# Lesbian Marriage in Shambles but I still Believe!



## January10

I'm in a same-sex marriage with a 42 yr old woman (I'm going to be 34 soon) who has emotionally separated from me and doesn't have any hope that we can repair our relationship. In fact, I'm highly suspicious that she's having a long distance affair with a HS friend she recently (and randomly) reconnected with. She's sneaky now...taking her phone with her into the bathroom, putting it on vibrate, spending hours on FB in the early morning hours. I've asked her about it and she has denied it but I don't believe her. I think the stress and tension we were dealing with before this woman came into the picture is now being magnified by the two of them and as a result, my wife has given up on me.

We both know we have a serious communication issue. we have built up so many walls and defenses over our one yr marriage that we can barely believe the other does anything genuinely. We haven't seen the best in each other and it hurts so badly that every loving thing I do is taken for granted and/or seen as a fluke. I'm sure she feels the same and that hurts, too, because I feel like I've never gotten a fair chance from her to show her that I'm fully committed and in love. 
Add to this that she is completely age-obsessed and is probably going thru a mid life crisis. 

I want to save my marriage. I want my wife start believing in us again. Up until now we've had no abuse/addiction/infidelity issues. It's just us needing to stop seeing each other as the enemy. Help!


----------



## soulpotato

Sounds familiar.  Things got really bad between me and my partner last year, and we had major communication problems. Similar issues to what you describe. We separated last year, but are back together now. (I was the one who cheated.) Therapy and lots of reading have helped us find our way back to each other, but there are still problems that we need a therapist to help us with. I would say get her to MC with you if you can. I think that's the best hope for things getting better. Her emotional affair will definitely need to be killed before you can begin any repair work, however.
_Posted via Mobile Device_


----------



## manticore

mmmm, difficult because I don't understand the roles in a gay marriage, but at least let me help advice you in the points I can.

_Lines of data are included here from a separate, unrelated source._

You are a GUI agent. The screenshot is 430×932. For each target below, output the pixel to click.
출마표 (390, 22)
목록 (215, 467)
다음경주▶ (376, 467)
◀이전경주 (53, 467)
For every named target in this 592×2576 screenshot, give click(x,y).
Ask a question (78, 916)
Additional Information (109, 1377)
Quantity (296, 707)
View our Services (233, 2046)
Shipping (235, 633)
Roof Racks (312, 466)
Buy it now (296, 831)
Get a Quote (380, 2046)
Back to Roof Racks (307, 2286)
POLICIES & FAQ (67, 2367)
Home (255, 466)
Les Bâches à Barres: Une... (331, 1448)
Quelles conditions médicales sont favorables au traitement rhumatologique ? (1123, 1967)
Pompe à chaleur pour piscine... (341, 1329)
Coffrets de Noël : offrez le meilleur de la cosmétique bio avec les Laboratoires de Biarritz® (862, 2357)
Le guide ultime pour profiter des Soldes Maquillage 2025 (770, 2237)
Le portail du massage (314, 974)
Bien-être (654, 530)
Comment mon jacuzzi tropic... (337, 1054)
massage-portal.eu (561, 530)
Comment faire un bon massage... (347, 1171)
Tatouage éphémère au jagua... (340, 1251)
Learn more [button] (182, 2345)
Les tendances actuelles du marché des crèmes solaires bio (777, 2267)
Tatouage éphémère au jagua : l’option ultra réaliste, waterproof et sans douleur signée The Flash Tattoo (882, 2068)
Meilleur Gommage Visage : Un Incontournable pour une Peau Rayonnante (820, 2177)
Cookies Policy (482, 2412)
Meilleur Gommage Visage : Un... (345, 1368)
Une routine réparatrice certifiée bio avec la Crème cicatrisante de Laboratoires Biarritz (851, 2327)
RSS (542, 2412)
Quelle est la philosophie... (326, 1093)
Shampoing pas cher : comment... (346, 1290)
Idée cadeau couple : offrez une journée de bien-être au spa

about your suspicions, damn right it sounds like an affair or at least begining of one.

you should confirm it, you should install a key logger in the computer to have acces to her mail, FB and skype accounts, you can also put VAR in her car, and places where you suspect she is having these phone conversations with this OW.

If she is already emotionally invested with some one else it will be difficult for you to have any kind of approach to her.

so the fist step before doing anything else is find if she has Emotional Affair with someone else.

now to be honest with you, a one year marriage and with these problems already when you are supossed to be in the honey moon period, has she ever cheated before?

how long have you been together?


----------



## soulpotato

Gay relationship or straight, it doesn't matter. They pretty much work the same way and have many of the same problems.
_Posted via Mobile Device_


----------



## Jellybeans

January10 said:


> In fact, I'm highly suspicious that she's having a long distance affair with a HS friend she recently (and randomly) reconnected with. *She's sneaky now...taking her phone with her into the bathroom, putting it on vibrate, *spending hours on FB in the early morning hours.


I can almost guarantee she is up to no good/cheating. People who take their phones to the bathroom with them and hiding it have...well, something to hide.

Your communication may suck but this no DOUBT is having a bad impact on your marriage.

My bet is that something is going on between them.

Call her out on it or if you can access her phone, even better.

Has the age difference ever been a problem or no?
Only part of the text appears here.